Why Tax Law Should be Required of All Law Students

by Linda Beale
crossposted from Ataxingmatter

Why Tax Law Should be Required of All Law Students

We tax profs have a tendency to tell our colleagues that tax law should be a mandatory topic for all law students because there’s nothing that you do that has economic consequences for which tax law isn’t relevant.  Whether you are marrying or divorcing, having a baby or buying a home, there are tax considerations that you should know about.  If you are starting a business, depositing the proceeds of a theft in a bank, embezzling or gambling, there are tax considerations that you should know about.  If you are filing a tort action, there are tax ramifications.  If you own property, there are tax consequences.  If you work and earn a salary, there are tax consequences.  If you find a diamond in the street and keep it, there are tax considerations.  If  you get an “extreme makeover” home, there are tax consequences.  If your home is rented by tourists in town to see the Master’s Golf tourney, the tax consequences will vary tremendously if the tenants are there for only 10 days versus if they are there for three weeks, even if you live in the house every other day of the year.  And on and on.

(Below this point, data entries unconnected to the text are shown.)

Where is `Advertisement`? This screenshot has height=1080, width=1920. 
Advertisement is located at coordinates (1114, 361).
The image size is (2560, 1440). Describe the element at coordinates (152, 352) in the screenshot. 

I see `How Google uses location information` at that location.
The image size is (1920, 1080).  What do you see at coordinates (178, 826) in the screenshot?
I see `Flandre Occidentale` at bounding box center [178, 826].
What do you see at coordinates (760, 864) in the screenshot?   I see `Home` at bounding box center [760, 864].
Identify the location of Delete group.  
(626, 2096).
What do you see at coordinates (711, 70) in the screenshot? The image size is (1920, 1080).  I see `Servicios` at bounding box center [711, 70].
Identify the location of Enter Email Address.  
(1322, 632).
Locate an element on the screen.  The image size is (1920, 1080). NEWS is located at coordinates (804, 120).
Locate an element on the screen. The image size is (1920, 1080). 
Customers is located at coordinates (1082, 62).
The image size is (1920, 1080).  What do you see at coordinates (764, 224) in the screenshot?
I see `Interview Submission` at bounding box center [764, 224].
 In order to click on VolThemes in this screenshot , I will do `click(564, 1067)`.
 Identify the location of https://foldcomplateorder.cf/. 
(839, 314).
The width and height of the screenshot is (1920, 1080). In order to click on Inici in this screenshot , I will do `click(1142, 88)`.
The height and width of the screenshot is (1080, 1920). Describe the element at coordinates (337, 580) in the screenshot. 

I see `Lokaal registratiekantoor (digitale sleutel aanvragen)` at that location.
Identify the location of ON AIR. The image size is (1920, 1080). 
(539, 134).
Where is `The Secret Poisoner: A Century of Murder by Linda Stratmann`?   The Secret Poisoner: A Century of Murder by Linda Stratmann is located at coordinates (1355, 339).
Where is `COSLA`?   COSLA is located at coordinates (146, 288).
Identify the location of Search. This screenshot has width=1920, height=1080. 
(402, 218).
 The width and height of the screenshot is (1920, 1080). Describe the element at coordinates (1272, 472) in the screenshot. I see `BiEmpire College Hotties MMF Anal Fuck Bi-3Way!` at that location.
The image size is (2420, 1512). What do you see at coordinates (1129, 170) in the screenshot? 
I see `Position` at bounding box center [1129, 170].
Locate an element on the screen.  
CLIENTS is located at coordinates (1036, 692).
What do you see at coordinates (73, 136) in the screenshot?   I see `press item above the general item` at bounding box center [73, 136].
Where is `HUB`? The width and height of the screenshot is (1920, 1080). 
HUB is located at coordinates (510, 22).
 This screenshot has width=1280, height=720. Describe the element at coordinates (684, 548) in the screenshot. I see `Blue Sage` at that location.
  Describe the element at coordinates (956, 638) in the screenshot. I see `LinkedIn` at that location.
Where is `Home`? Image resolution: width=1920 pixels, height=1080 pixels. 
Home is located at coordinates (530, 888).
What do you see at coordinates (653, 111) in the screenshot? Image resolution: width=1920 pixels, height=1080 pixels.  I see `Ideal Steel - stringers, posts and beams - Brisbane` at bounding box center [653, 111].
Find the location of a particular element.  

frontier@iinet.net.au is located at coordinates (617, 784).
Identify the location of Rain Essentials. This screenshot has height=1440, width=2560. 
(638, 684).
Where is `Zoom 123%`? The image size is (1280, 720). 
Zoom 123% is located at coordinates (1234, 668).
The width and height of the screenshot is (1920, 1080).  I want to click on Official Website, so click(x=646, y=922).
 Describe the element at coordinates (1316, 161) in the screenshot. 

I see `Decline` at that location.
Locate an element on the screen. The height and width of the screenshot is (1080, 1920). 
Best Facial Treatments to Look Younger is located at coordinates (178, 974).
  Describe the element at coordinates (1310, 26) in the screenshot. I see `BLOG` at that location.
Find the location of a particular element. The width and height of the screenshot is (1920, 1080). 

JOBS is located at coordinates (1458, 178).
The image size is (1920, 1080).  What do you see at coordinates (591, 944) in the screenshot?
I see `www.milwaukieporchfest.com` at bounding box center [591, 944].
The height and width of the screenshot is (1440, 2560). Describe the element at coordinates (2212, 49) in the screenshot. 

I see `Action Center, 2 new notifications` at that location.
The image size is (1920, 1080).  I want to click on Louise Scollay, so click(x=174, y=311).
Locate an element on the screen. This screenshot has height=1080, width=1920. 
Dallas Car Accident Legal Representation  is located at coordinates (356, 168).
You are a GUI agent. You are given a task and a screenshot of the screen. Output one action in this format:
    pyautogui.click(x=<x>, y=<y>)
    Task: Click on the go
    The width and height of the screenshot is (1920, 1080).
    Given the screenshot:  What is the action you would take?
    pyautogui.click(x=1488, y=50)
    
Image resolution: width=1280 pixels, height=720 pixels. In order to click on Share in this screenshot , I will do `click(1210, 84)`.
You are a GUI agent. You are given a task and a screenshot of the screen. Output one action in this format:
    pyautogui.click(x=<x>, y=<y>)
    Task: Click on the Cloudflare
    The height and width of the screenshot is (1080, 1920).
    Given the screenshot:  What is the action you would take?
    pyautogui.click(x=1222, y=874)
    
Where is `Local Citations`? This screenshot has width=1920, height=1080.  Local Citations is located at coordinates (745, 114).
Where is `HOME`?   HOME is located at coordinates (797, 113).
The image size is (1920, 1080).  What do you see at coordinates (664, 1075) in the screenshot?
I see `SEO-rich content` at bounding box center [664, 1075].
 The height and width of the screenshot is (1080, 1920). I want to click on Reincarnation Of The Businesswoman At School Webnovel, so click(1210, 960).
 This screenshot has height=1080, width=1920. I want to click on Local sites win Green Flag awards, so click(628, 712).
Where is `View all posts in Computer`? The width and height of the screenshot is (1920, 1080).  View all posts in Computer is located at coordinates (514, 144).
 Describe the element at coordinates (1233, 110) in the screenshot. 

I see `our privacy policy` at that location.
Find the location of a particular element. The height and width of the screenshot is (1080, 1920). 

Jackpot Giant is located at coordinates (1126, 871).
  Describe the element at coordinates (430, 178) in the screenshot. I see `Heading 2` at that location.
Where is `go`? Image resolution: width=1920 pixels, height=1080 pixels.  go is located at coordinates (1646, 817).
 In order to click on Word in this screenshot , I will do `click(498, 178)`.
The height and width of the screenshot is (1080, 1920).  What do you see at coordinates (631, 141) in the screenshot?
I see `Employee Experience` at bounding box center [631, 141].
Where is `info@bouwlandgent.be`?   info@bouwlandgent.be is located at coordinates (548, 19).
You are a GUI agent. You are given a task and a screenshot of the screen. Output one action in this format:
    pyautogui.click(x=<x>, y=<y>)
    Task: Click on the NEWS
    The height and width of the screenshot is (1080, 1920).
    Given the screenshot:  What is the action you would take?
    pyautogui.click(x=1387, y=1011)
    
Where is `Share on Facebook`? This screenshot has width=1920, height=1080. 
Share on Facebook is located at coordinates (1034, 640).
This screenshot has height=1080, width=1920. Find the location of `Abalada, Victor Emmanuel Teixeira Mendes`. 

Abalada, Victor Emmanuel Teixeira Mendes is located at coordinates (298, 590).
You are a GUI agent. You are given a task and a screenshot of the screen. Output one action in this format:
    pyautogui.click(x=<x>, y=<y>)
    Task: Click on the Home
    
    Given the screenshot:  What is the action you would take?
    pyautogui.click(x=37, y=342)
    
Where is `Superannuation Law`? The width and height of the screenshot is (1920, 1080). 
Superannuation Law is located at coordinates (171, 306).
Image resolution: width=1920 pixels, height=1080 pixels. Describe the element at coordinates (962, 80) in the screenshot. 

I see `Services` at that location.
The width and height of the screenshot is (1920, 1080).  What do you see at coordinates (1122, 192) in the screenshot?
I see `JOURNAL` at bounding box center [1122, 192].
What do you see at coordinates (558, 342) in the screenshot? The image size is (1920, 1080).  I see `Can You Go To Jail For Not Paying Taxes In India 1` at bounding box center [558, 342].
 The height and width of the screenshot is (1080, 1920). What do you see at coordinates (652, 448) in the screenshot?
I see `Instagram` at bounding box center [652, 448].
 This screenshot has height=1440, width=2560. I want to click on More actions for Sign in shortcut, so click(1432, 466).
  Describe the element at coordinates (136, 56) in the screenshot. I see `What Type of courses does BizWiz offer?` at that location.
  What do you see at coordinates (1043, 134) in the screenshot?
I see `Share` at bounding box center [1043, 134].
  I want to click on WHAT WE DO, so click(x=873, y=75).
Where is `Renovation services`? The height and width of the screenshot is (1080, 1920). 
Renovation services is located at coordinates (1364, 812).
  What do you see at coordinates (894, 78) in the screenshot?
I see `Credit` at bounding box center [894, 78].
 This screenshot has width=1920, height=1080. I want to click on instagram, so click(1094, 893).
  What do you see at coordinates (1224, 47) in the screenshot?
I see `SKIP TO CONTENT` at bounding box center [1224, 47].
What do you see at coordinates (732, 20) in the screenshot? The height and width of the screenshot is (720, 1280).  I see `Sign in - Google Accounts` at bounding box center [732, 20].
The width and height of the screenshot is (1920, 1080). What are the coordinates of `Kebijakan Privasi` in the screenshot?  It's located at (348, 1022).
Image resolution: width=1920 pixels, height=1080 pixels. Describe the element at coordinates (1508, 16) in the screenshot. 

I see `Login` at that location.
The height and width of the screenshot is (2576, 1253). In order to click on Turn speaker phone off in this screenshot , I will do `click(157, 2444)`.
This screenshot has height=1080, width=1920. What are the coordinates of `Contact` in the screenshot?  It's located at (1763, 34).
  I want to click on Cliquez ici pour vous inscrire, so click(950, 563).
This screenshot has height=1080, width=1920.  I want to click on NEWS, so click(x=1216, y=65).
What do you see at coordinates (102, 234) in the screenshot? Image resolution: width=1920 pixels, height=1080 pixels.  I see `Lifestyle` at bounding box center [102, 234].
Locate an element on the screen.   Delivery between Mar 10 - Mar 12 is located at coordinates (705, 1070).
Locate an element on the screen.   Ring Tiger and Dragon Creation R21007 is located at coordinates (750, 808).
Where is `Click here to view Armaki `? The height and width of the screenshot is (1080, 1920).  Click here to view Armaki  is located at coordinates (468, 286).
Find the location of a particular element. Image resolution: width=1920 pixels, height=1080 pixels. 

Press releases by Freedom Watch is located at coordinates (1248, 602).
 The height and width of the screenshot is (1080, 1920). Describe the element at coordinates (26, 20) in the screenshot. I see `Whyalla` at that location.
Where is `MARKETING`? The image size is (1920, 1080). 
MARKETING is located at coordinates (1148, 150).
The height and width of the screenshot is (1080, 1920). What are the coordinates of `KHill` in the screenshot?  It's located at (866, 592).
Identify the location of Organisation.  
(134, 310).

Ted Seto, a tax prof at Loyola Law School in Los Angeles, noted another interesting fact about tax law that relates to this claim.  He notes that many of the important laws in other fields that we tend to think of as just a part of the common law had their origins in–you guessed it–tax law.  The following is quoted with his permission:

The Rule in Shelley’s Case was an anti-tax-avoidance rule. So was the Doctrine of Worthier Title. So was quia emptores terrarum, the statute that, by accident, created modern Anglo-American property in the first place. And the Magna Carta, which created the beginnings of Anglo-American democracy, was a tax cap agreement (sort of like Prop 13). It’s all tax, all the way down.